Page excerpt:
Y'all, think about who SJ is. He's the Superman/Trump for prez poster who's been making off the wall, semi-legit posts for years. I'd take anything he has to say -- especially re: dealing with other humans -- with a grain of salt.

i agree, but it's understandable to have a cynical perspective when going along the path of medicine. there are too many smart but overly optimistic premeds who cling onto sunshine and happiness, but then likely burnout when they realize it isn't. for some it is though, the whole way through, just not for some people here, cough.
 
I assure you there is no more significant bonding experience than with your partner for your first OMM Sacral/IT lab.

At least at my school there is little to 0 gunner-ism, most people are genuinely good people and we all hang out together outside of school regularly. Just varies by school I guess.
 
I assure you there is no more significant bonding experience than with your partner for your first OMM Sacral/IT lab.

At least at my school there is little to 0 gunner-ism, most people are genuinely good people and we all hang out together outside of school regularly. Just varies by school I guess.

Where do you go to school if you don't mind me asking? My school has a lot of gunners.
 
The more you post about AZCOM the more it makes me scared of it. I haven't noticed this at my school... Maybe there are undercover gunners but mainly everyone is super nice and helpful. Maybe its the southern hospitality... or maybe its because I'm wanting to go into primary care so no one sees me as a threat haha
I don't like your avatar. We are definitely going to beat you guys tonight!
 
Do med students throw each other under the bus and gossip a lot and get people in trouble?

Problem A: In the forum thread about medical school classmates, which lab is called the most significant bonding experience with a partner?
Problem B: Carry on the forum thread about medical school classmates from its last post.
The records that follow come from a different source than the forum thread.

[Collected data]
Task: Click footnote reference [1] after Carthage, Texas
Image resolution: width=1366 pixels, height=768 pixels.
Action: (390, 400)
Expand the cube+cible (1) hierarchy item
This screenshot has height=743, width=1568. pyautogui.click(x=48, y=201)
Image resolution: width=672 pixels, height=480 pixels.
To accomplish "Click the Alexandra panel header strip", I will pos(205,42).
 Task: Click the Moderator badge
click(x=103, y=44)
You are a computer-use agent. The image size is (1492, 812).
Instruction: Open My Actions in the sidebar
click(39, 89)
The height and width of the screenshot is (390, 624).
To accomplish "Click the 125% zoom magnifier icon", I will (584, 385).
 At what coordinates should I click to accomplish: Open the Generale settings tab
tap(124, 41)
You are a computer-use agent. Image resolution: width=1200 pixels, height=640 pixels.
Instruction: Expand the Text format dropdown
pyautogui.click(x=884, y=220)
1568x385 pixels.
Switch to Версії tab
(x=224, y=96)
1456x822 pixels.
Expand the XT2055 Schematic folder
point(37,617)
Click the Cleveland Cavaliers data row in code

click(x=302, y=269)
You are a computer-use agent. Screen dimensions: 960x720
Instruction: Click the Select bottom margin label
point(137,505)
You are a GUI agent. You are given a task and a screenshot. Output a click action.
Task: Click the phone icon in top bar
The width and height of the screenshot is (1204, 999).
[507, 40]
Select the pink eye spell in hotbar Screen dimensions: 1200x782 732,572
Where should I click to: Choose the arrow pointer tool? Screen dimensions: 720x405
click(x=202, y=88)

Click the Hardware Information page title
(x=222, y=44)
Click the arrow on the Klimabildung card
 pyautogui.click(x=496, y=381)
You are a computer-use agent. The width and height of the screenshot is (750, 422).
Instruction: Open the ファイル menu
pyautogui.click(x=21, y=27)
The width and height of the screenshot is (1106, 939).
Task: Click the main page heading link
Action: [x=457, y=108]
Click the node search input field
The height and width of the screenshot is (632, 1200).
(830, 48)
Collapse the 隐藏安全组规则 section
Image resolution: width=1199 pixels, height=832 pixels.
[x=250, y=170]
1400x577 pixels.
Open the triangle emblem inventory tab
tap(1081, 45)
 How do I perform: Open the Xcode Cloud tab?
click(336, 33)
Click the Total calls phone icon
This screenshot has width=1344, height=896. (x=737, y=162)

Exercise answer A: The first OMM Sacral/IT lab.

Exercise answer B:
Med school is what you make of it. If you want to be open and friendly you will find others that are also that way. I know some schools are more competitive and gunner, but others are laid back. Our school has those classmates that are there to excel and reach their dream goals, that doesnt make them gunners, just dedicated. No one here throws anyone under the bus. There is a ton of gossip at times but thats bc the people round you are all you see for days. As a class we are super friendly, post study guides on FB, practice often with each other for practicals and patient care exams, throw parties for each other, watch kids, take cats to the vet, move people in and move people out. Just like any family we get mad and then get over it. Just always remember professionalism while dealing with others as these classmates are your cohorts in medicine for a lifetime.
 
I assure you there is no more significant bonding experience than with your partner for your first OMM Sacral/IT lab.

At least at my school there is little to 0 gunner-ism, most people are genuinely good people and we all hang out together outside of school regularly. Just varies by school I guess.
Same. I genuinely like most of my classmates. You can pretty much walk up to any of them and get a conversation going, or join them for group study.